Danger of Generic Safe Work Method Statements
We have been concerned for some time about the propensity for some employers and contractors to use a work method statement they found on google. An activity condoned by the people they give it to and who don’t properly check it for accuracy and completeness. See our recent article Problems with work method statements
Here is a blog post from Safety For Life that relates the story of a company fined over the death of an 18 year old trainee and his “generic” work method statement.
“A NSW employer whose “generic” safe work method statement failed to prevent the death of an 18-year-old trainee has been fined $60,000 out of a possible $550,000.
The judge, however, praised its attempts to make safety “a priority”.
In 2007, a Lithgow Tyre Service trainee was inflating a forklift tyre when the nuts and studs on its two-piece composite rim – which were old and worn – failed.

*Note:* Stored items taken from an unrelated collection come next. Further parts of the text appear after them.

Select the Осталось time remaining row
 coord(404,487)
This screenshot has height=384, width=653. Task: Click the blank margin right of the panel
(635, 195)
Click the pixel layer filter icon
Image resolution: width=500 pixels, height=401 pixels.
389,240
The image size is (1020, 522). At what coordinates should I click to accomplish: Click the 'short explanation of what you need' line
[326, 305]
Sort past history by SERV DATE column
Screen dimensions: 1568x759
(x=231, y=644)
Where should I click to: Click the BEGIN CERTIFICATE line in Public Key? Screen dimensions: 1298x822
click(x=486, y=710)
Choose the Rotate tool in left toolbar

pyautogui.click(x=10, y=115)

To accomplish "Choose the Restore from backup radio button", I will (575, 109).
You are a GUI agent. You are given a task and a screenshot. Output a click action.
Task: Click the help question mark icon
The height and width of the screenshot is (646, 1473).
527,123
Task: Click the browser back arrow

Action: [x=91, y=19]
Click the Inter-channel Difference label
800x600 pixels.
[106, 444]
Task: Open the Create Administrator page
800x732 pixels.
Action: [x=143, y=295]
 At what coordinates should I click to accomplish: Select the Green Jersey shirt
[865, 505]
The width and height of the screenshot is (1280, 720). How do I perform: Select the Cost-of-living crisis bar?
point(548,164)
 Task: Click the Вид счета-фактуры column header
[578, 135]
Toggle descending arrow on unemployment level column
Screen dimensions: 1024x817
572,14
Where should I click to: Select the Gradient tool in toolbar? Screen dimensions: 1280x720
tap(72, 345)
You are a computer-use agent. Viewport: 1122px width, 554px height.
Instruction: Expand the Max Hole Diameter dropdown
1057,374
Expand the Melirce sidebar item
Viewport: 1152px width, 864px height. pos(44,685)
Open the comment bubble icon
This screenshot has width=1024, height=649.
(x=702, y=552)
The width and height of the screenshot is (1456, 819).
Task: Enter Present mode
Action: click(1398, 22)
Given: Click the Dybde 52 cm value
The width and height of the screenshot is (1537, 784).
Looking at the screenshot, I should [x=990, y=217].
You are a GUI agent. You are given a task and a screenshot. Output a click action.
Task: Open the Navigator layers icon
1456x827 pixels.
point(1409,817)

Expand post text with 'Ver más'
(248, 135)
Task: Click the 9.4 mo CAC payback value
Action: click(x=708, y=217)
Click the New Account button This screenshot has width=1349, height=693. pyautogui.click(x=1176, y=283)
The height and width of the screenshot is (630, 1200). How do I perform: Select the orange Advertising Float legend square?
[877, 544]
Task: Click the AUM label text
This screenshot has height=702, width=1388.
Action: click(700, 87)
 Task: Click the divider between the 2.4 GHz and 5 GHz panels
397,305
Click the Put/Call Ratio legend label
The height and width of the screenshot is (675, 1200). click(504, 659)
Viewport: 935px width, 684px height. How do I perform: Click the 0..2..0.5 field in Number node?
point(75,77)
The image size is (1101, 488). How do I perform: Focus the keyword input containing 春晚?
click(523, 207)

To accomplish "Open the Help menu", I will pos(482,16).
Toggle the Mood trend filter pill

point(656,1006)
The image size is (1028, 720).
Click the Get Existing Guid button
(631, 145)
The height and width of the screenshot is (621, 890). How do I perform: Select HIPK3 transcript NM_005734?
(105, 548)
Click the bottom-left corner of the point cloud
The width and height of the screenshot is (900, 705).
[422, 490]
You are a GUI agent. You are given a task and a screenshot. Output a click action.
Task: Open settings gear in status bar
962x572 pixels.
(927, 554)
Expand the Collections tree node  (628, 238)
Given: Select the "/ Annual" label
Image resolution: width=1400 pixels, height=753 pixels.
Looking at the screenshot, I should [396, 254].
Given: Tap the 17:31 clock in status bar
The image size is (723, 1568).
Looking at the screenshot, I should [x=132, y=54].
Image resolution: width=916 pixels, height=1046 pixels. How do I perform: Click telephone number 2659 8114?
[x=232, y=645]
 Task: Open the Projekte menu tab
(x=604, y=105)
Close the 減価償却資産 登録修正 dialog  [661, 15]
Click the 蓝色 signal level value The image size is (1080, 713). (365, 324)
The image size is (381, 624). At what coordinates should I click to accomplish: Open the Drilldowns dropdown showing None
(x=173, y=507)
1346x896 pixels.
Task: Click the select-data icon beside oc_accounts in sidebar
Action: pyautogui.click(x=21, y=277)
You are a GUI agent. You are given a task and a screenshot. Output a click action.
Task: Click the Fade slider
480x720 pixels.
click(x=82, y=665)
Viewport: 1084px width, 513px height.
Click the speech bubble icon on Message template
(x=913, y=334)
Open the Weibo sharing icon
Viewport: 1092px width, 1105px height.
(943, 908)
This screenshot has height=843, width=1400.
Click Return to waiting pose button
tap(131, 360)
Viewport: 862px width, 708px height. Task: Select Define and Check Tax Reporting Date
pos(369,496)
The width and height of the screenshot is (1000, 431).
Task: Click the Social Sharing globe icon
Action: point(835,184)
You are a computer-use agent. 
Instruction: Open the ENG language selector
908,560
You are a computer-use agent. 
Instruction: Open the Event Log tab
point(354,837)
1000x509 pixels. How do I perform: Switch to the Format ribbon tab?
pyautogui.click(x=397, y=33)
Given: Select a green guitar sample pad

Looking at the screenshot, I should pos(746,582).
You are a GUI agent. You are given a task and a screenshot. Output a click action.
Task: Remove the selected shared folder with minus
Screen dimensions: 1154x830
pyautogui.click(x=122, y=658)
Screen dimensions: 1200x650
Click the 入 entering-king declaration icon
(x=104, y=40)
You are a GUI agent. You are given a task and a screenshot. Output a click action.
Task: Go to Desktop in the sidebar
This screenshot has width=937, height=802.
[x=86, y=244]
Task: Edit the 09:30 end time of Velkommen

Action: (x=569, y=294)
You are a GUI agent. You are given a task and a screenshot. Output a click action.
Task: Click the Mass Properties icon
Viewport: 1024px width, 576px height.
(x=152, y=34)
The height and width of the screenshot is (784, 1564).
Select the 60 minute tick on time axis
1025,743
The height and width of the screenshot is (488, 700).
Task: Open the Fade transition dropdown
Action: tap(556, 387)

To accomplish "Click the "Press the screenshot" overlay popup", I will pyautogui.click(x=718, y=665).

The rims split in half with explosive force and the worker was struck, sustaining fatal injuries.
The employer was charged with breaching the State Occupational Health and Safety Act 2000, in failing to provide a safe system of work and training and instruction that specifically addressed the fitting of tyres to two-piece divided rim assemblies of the type used on forklift trucks.
Risk assessments informal and undocumented
In the Industrial Court, Justice Trish Kavanagh heard the employer’s OHS management systems were based on advice and documentation from an OHS consultant, who only conducted “general” risk assessments.